I have often been astonished, considering that we are divided from you (the French) but by a slender dyke of about twenty-four miles, and that the mutual intercourse between the two countries has lately been very great, to find how little you seem to know of us. I suspect that this is owing to your forming a judgment of this nation from certain publications, which do, very erroneously, if they do at all, represent the opinions and dispositions generally prevalent in England. The vanity, restlessness, petulance, and spirit of intrigue, of several petty cabals, who attempt to hide their total want of consequences in bustle and noise, and puffing, and mutual quotation of each other, makes you imagine that our contemptuous neglect of their abilities is a general mark of acquiescence in their opinions. No such thing, I assure you. Because half a dozen grasshoppers under a fern make the field ring with their importunate chink, whilst thousands of great cattle, reposed beneath the shadow of the British oak, chew the cud and are silent, pray do not imagine that those who make the noise are the only inhabitants of the field; that of course, they are many in number; or that, after all, they are other than the little, shrivelled, meagre, hopping, though loud and troublesome, insects of the hour.-Reflections on the Revolution in France.

INTERFERENCE OF THE RICH IN FACTIOUS AGITATION.

Such will be the impotent condition of those men of great hereditary estates, who indeed dislike the designs that are carried on, but whose dislike is rather that of spectators, than of parties that may be concerned in the catastrophe of the piece. But riches do not in all cases secure even an inert and passive resistance. There are always, in that description, men whose fortunes, when their minds are once vitiated by passion or by evil principle, are by no means a security from their actually taking their part against the public tranquillity. We see to what low and despicable passions of all kinds many men in that class are ready to sacrifice the patrimonial estates, which might be perpetuated in their families with splendour, and with the fame of hereditary benefactors to mankind, from generation to generation. Do we not see how lightly people treat their fortunes, when under the influence of the passion of gaming? The game of ambition or resentment will be played by many of the rich and great, as desperately, and with as much blindness to the consequences, as any other game. Was he a man of no rank or fortune, who first set on foot the disturbances which have ruined France? Passion blinded him to the consequences, so far as they concerned himself; and as to the consequences with regard to others, they were no part of his consideration, nor ever will be with those who bear any resemblance to that virtuous patriot and lover of the rights of man.

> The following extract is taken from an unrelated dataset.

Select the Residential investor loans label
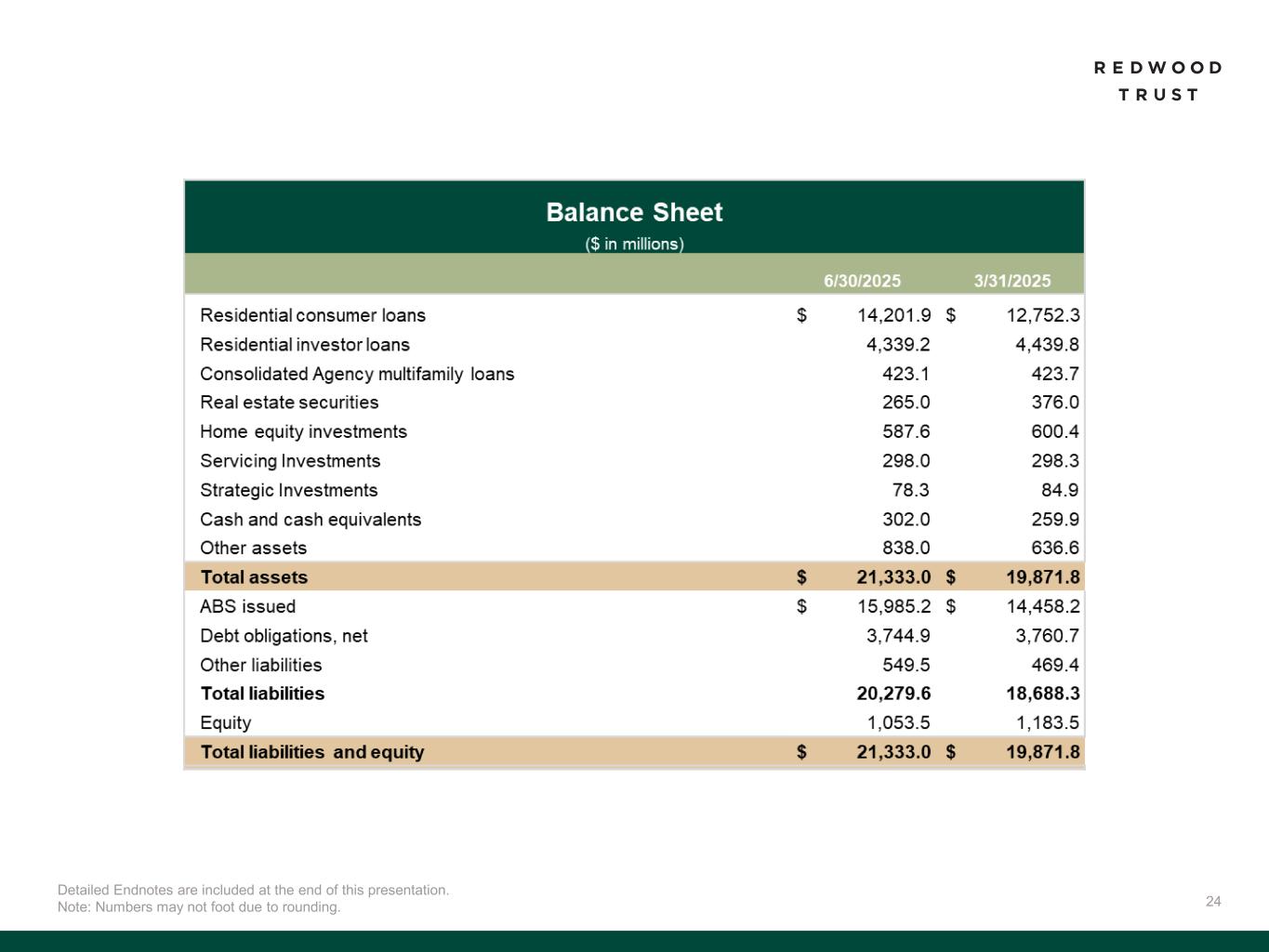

There is also a time of insecurity, when interests of all sorts become objects of speculation. Then it is, that their very attachment to wealth and import

ance will induce several persons of opulence to list themselves, and even to take a lead, with the party which they think most likely to prevail, in order to obtain to themselves consideration in some new order or disorder of things. They may be led to act in this manner, that they may secure some portion of their own property; and perhaps to become partakers of the spoil of their own order. Those who speculate on change, always make a great number among people of rank and fortune, as well as amongst the low and the indigent.

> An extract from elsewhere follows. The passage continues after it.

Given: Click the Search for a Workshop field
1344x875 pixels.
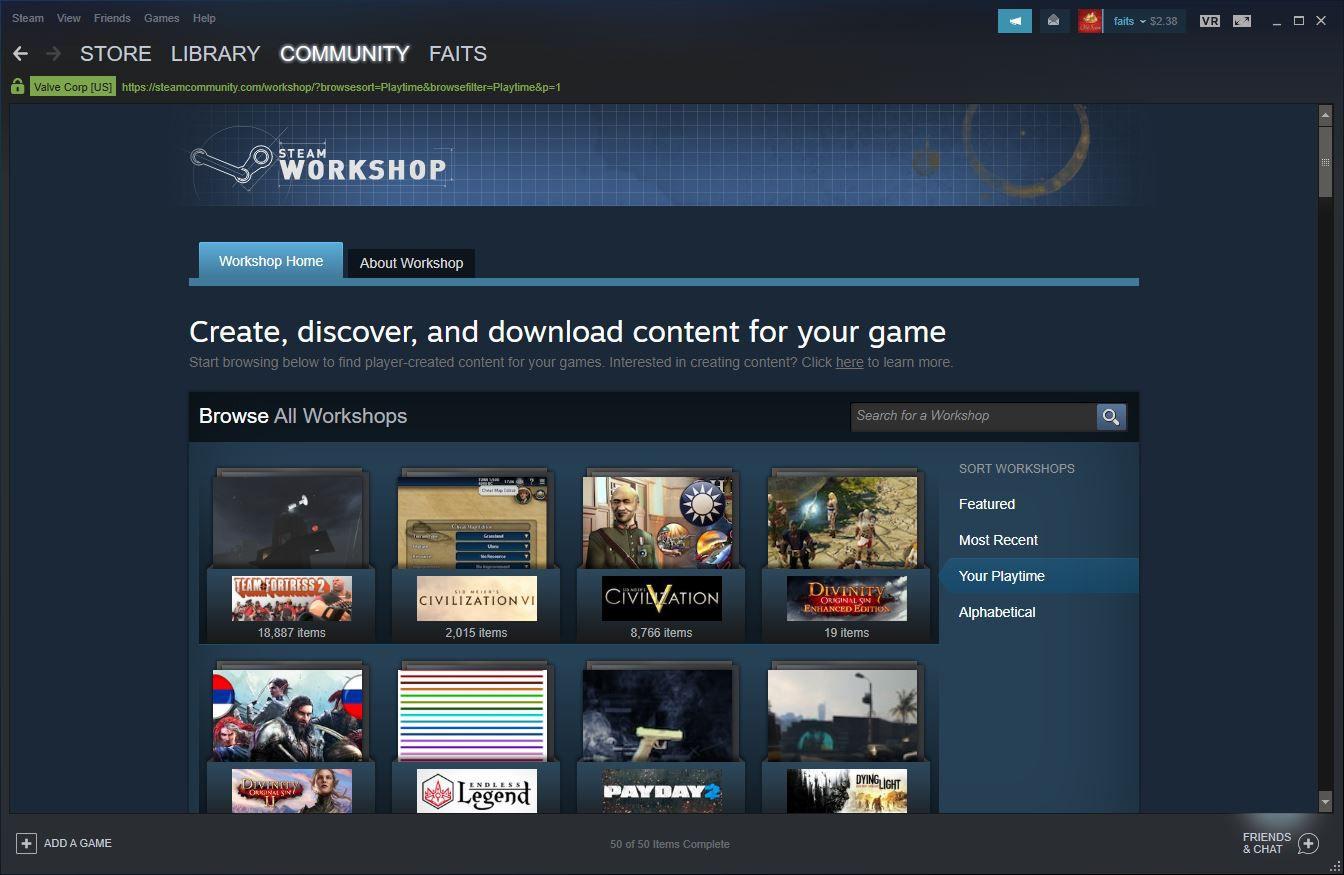Looking at the screenshot, I should (972, 416).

It is the natural operation of things where there exists a crown, a court, splendid orders of knighthood, and an hereditary nobility;-where there exists a fixed, permanent, landed gentry, continued in greatness and opulence by the law of primogeniture, and by a protection given to family settlements ;— where there exists a standing army and navy ;— where there exists a church establishment, which bestows on learning and parts an interest combined with that of religion and the state;-in a country where such things exist, wealth, new in its acquisition, and precarious in its duration, can never rank first, nor even near the first; though wealth has its natural weight further than it is balanced and even preponderated amongst us as amongst other nations, by artificial institutions and opinions growing out of them. At no period in the history of England have so few peers been taken out of trade or from families newly created by commerce. In no period has so small a number of noble families entered into the counting-house. I can call to mind but one in all England, and his is of near fifty years standing. Be that as it may, it appears plain to me, from my best

observation, that envy and ambition may, by art, management, and disposition, be as much excited amongst these descriptions of men in England, as in any other country; and that they are just as capable of acting a part in any great change.— Appeal from the New to the Old Whigs.

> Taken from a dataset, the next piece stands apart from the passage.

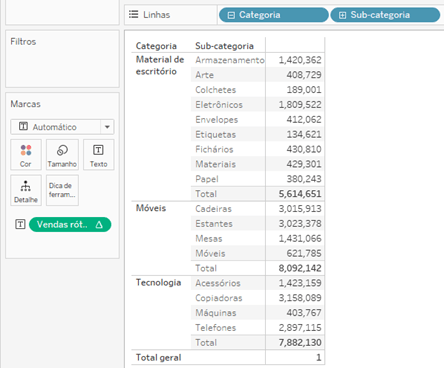Click the text icon beside Vendas pill
Viewport: 444px width, 368px height.
pyautogui.click(x=20, y=224)
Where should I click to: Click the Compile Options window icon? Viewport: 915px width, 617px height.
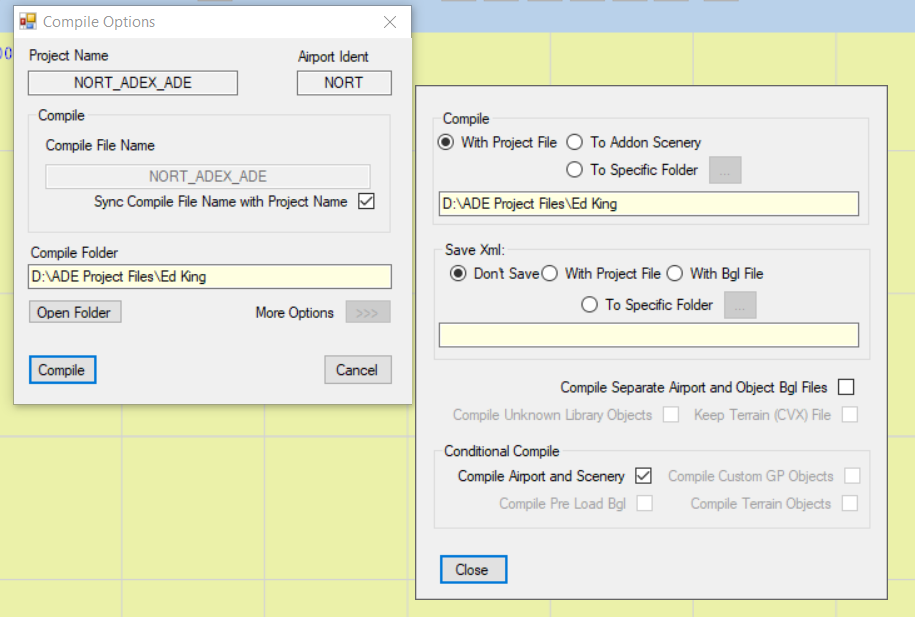pos(28,21)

CONCEALMENT IN PUBLIC MATTERS.

Great difficulties in consequence of our erroneous policy, as I have said, press upon every side of us. Far from desiring to conceal, or even to palliate, the evil in the representation, I wish to lay it down as my foundation, that never greater existed. In a moment when sudden panic is apprehended, it may be wise, for a while to conceal some great public disaster, or to reveal it by degrees, until the minds of the people have time to be recollected, that their understanding may have leisure to rally, and that more steady councils may prevent their doing something desperate under the first impressions of rage or But with regard to a general state of things, growing out of events and causes already known in the gross, there is no piety in the fraud that covers its true nature; because nothing but erroneous resolutions can be the result of false representations. Those measures, which, in common distress, might be available, in greater, are no better than playing with the evil.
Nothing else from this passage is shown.